There are two major ways to prevent fires from starting, experts say. The first is for officials to intentionally set fires to take away ignitable material like brush off the forest floor and give trees more space to breathe.
The other method, called forest thinning, involves crews removing small trees to reduce the amount of fuel in dry forests.
But these activities are expensive. And the U.S. currently faces a backlog of needed forest management projects, as federal and state agencies have used more of their budgets responding to wildfires, rather than preventing them.
“Since both the state and federal agencies have been devoting greater and greater resources to suppression to fight the immediate problem, the trickle down of that is less money for strategies on how to get in front of the fire problem,” said John Barnell, the acting CEO and director of the Society of American Foresters.

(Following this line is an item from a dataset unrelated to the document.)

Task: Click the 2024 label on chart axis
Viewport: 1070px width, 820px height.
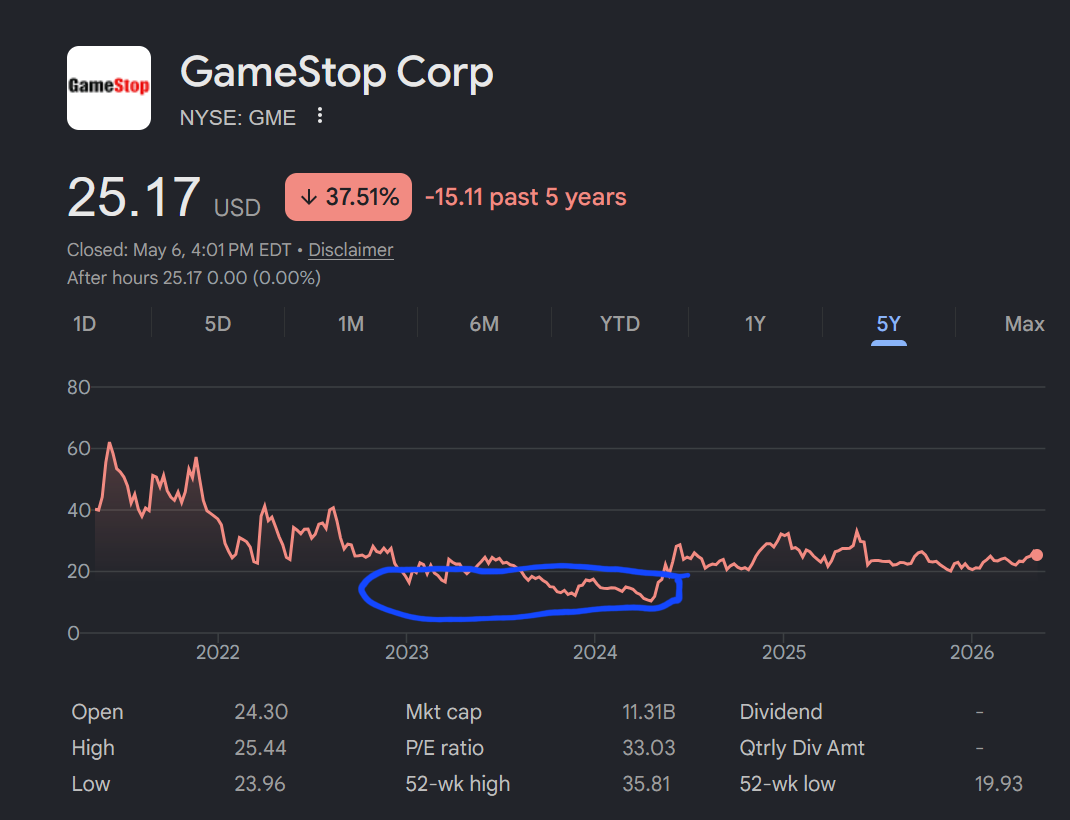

The Forest Service for years has taken money from other preventative accounts to make up for shortfalls in firefighting funding.
This past March, as part of the omnibus government spending bill, Congress addressed the “fire borrowing” problem by establishing a contingency account for use in bad fire years, funded with more than $2 billion a year through 2027.
The bill also allowed the Forest Service to do more prescribed burns or forest thinning with less rigorous environmental reviews.
But conservatives say that those changes are not enough, and want to enact further reforms in the upcoming farm bill to make it easier for states and counties to assist in managing federal forests, and to combat lawsuits by environmentalists that they say slow down projects.
“We’ve yet to see the worst of forest fires. The climate is drier and warmer, and that leads to more fires,” said Rep. Bruce Westerman, R-Ark., a licensed forester. “But the forest doesn’t stop growing, and the trees don’t start crowding each other. Until we realize that, we will continue seeing the devastation we are seeing right now.”
The federal government has only so much power in fighting and preventing fires.
Of the dozen or so wildfires currently burning in California, National Interagency Fire Center spokeswoman Jessica Gardetto said, only five are on Forest Service land. Others are on state or private land, or a mix of jurisdictions.
California state officials maintain that they’re taking prevention seriously.
The California Legislature provided more than $200 million this fiscal year for forest management, said Scott McLean, the information officer for Cal Fire.
Last year, Cal Fire chief director Ken Pimlott partially blamed mismanaged forests for wildfires in October that killed more than 40 people in Northern California, the state’s deadliest wildfire event on record.
“The fires are extremely dynamic this year, they are very aggressive, and they are killing people,” McLean said, noting that eight civilians and four firefighters have died from wildfires in California this year. “Fire prevention has always been very important, and the good news is the last couple of years we have become more aggressive with that.”